- Serum and urinary markers of exogenous testosterone administration.
Serum and urinary markers of exogenous testosterone administration.
In an attempt to find optimal markers of exogenous testosterone (T) administration in male athletes, a number of compounds were measured in 11 healthy men before and after 3, 6 and 9 months of weekly administration of 250 mg i.m. T enanthate and in age-matched untreated controls. The following variables were measured in serum: T, 17 alpha-hydroxyprogesterone (17-OHP), sex hormone-binding globulin (SHBG), estradiol-17 beta, estrone (free + conjugated) and luteinizing hormone (LH).
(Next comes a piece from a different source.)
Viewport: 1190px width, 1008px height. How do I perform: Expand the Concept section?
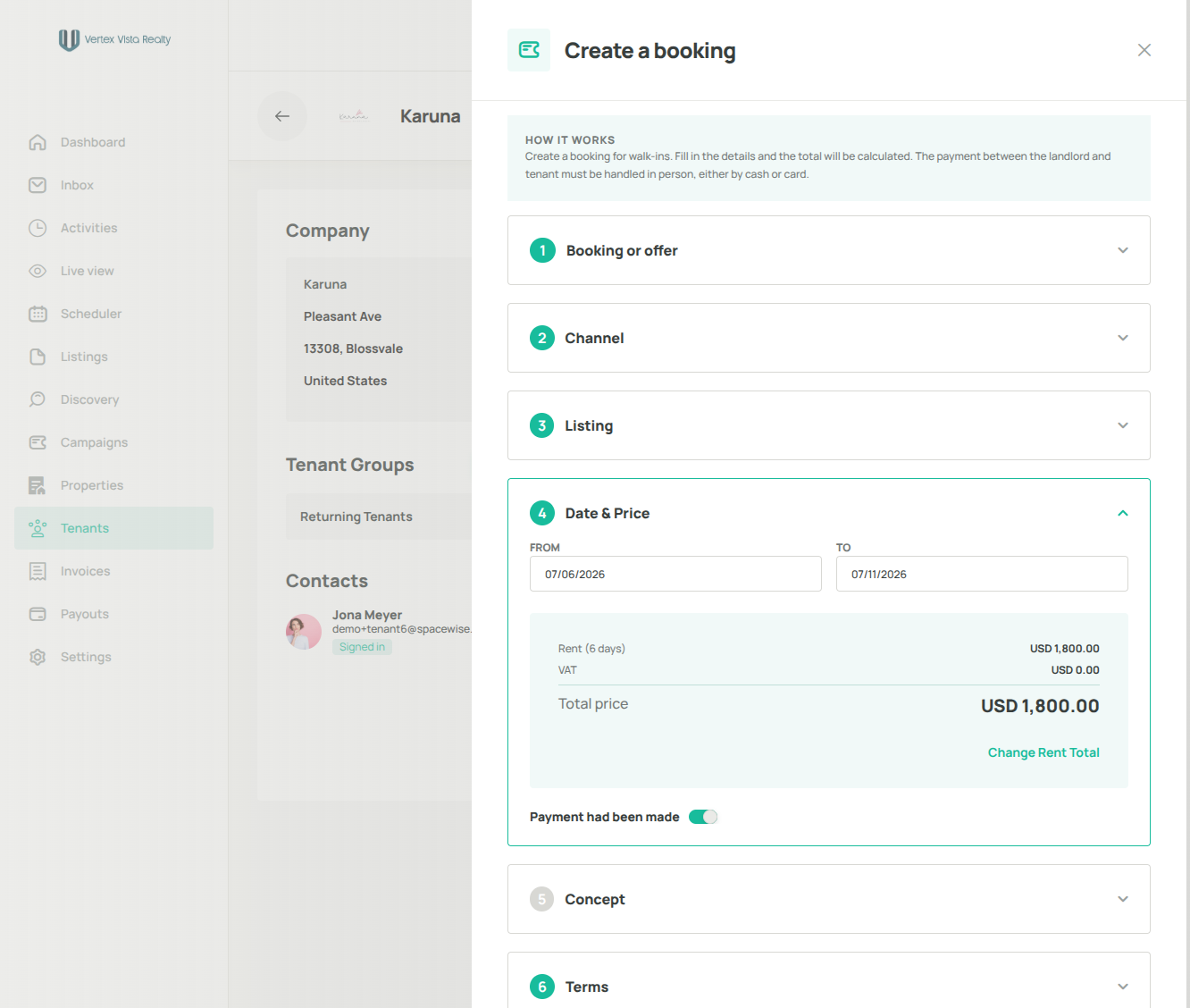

The following variables were measured in urine: T glucuronide (urinary T), epitestosterone glucuronide (urinary epiT), estrone (free + conjugated) and LH. Serum T, serum T/17-OHP ratio, serum T/LH ratio, serum T/SHBG ratio, serum and urinary estrogens, urinary T/creatinine-, T/epiT- and T/LH ratios increased whereas serum 17-OHP, SHBG and LH and urinary epiT/creatinine- and LH/creatinine-ratios decreased significantly during treatment. Levels above the upper reference limit were found in all subjects at 3, 6 and 9 months for serum T/17-OHP and serum and urinary T/LH ratios and at 6 months for the urinary T/epiT ratio. Levels below the lower reference limit were found in all subjects at 3, 6 and 9 months for serum LH and the urinary LH/creatinine ratio, at 3 months for the urinary epiT/creatinine ratio and at 9 months for serum 17-OHP. No other variable showed abnormal values in all subjects at the same occasion. Despite significant changes during treatment, steroid concentrations as such are poor indicators of T doping. Serum and urinary LH levels, T/LH ratios and serum T/17-OHP ratios seem to be the most reliable markers of exogenous T administration in males.